Copy out everything in the listing below from the line containing "The width and height of the screenshot is (773, 604)." down to the line containing "coord(498,695)", keeping each line unchanged.
——————————
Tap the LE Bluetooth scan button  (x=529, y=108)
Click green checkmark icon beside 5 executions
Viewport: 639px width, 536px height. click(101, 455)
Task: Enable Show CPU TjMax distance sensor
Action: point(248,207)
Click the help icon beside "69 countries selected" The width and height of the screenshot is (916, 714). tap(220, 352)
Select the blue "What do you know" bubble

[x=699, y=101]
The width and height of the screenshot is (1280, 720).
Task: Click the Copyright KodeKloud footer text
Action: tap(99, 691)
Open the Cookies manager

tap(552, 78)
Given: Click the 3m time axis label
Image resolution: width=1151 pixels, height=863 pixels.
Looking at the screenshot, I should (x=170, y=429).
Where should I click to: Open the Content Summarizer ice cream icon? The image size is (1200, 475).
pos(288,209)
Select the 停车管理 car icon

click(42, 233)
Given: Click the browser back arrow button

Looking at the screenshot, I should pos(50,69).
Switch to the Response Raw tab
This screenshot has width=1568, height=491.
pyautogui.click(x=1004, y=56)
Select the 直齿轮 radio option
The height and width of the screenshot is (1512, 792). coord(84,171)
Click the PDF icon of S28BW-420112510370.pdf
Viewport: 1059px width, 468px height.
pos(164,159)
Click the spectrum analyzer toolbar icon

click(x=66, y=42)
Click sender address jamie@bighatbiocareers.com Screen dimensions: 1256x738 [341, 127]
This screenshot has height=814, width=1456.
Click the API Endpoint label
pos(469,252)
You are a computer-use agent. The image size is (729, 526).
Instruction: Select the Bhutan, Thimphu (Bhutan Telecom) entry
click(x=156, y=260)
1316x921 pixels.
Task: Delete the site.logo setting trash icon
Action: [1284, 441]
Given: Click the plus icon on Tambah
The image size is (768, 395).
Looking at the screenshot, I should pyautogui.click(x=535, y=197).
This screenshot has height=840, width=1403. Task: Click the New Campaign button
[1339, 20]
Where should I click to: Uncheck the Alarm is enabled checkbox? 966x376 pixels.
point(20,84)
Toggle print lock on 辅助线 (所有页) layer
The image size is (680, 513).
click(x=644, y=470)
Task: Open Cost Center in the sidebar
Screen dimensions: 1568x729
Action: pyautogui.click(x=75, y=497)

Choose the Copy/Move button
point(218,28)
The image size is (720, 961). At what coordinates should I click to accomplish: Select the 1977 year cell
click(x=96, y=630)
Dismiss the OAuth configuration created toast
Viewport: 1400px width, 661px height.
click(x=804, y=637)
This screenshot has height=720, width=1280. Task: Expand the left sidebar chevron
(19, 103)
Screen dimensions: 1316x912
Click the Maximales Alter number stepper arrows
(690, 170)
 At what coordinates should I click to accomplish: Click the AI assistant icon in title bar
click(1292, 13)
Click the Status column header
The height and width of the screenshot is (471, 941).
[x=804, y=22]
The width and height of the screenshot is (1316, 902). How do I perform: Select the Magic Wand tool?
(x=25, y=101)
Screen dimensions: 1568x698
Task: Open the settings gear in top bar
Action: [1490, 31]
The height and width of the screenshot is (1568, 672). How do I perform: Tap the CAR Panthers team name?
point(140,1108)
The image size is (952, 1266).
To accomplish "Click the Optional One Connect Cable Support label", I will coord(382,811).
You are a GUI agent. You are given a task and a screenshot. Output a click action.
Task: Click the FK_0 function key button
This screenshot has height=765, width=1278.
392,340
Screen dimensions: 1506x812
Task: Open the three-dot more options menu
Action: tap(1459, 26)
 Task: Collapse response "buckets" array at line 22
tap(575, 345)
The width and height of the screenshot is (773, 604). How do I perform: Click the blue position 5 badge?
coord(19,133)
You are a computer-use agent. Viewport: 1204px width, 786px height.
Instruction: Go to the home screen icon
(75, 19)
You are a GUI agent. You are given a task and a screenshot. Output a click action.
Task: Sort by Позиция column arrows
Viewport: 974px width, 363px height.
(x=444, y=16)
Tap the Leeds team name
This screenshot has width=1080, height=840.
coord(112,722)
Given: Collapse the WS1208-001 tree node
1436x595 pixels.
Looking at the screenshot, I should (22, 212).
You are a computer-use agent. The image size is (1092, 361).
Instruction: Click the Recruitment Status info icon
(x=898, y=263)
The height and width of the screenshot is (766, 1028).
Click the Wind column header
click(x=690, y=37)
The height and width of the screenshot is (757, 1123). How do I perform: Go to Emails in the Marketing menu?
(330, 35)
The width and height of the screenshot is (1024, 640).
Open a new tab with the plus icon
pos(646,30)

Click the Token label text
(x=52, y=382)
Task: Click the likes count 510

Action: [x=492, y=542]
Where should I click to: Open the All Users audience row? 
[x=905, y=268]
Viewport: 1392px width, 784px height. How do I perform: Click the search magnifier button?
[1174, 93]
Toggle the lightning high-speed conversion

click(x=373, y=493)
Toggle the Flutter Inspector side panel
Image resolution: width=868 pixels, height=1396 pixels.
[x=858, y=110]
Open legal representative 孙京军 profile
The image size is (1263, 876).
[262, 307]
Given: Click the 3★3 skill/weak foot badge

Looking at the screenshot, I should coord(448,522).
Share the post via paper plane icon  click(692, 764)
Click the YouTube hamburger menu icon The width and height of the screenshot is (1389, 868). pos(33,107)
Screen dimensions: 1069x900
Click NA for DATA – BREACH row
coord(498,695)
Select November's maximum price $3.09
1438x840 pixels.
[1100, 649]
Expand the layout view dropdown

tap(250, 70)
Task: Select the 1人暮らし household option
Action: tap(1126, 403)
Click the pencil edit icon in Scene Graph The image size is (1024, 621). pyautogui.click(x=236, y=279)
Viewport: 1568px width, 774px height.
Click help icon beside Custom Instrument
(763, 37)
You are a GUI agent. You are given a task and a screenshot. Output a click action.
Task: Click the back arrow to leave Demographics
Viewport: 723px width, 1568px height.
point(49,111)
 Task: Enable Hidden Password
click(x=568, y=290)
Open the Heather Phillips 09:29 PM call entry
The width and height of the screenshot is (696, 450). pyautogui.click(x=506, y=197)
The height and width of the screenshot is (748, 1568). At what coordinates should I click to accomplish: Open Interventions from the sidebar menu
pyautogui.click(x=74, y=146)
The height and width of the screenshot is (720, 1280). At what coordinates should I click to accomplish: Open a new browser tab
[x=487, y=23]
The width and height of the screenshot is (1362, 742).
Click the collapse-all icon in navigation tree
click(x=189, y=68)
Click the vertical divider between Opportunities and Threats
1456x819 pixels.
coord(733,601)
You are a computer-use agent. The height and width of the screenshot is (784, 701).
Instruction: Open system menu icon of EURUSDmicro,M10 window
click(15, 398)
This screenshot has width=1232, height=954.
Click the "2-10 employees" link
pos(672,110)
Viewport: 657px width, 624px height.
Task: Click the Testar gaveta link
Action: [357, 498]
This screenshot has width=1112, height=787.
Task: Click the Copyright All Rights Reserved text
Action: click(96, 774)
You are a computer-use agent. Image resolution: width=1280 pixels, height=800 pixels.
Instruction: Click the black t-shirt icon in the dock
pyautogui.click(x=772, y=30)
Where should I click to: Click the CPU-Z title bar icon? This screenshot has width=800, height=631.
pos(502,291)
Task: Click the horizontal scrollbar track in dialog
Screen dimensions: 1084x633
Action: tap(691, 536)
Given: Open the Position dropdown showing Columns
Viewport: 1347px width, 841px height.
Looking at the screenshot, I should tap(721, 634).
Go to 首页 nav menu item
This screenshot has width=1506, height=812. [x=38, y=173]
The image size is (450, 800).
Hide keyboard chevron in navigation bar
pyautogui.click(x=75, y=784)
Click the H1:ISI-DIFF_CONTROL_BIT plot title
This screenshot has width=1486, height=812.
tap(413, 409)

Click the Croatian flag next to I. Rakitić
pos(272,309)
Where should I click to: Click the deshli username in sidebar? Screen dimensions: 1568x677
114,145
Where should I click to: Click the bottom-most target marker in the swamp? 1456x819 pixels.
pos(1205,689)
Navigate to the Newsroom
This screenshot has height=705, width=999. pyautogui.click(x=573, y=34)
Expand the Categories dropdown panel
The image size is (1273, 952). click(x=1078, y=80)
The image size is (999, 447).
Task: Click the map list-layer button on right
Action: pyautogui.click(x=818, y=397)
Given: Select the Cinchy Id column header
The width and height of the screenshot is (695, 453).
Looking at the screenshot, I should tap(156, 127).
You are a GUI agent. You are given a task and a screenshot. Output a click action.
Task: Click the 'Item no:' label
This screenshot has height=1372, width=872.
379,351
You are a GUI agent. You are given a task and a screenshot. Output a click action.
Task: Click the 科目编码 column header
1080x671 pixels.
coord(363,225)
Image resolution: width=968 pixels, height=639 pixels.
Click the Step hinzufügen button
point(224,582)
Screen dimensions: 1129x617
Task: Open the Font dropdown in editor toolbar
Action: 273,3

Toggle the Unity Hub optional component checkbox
——————————
Result of this exercise
The width and height of the screenshot is (773, 604). How do I perform: Click the blue position 5 badge?
coord(19,133)
You are a computer-use agent. Viewport: 1204px width, 786px height.
Instruction: Go to the home screen icon
(75, 19)
You are a GUI agent. You are given a task and a screenshot. Output a click action.
Task: Sort by Позиция column arrows
Viewport: 974px width, 363px height.
(x=444, y=16)
Tap the Leeds team name
This screenshot has width=1080, height=840.
coord(112,722)
Given: Collapse the WS1208-001 tree node
1436x595 pixels.
Looking at the screenshot, I should (22, 212).
You are a computer-use agent. The image size is (1092, 361).
Instruction: Click the Recruitment Status info icon
(x=898, y=263)
The height and width of the screenshot is (766, 1028).
Click the Wind column header
click(x=690, y=37)
The height and width of the screenshot is (757, 1123). How do I perform: Go to Emails in the Marketing menu?
(330, 35)
The width and height of the screenshot is (1024, 640).
Open a new tab with the plus icon
pos(646,30)

Click the Token label text
(x=52, y=382)
Task: Click the likes count 510

Action: [x=492, y=542]
Where should I click to: Open the All Users audience row? 
[x=905, y=268]
Viewport: 1392px width, 784px height. How do I perform: Click the search magnifier button?
[1174, 93]
Toggle the lightning high-speed conversion

click(x=373, y=493)
Toggle the Flutter Inspector side panel
Image resolution: width=868 pixels, height=1396 pixels.
[x=858, y=110]
Open legal representative 孙京军 profile
The image size is (1263, 876).
[262, 307]
Given: Click the 3★3 skill/weak foot badge

Looking at the screenshot, I should coord(448,522).
Share the post via paper plane icon  click(692, 764)
Click the YouTube hamburger menu icon The width and height of the screenshot is (1389, 868). pos(33,107)
Screen dimensions: 1069x900
Click NA for DATA – BREACH row
coord(498,695)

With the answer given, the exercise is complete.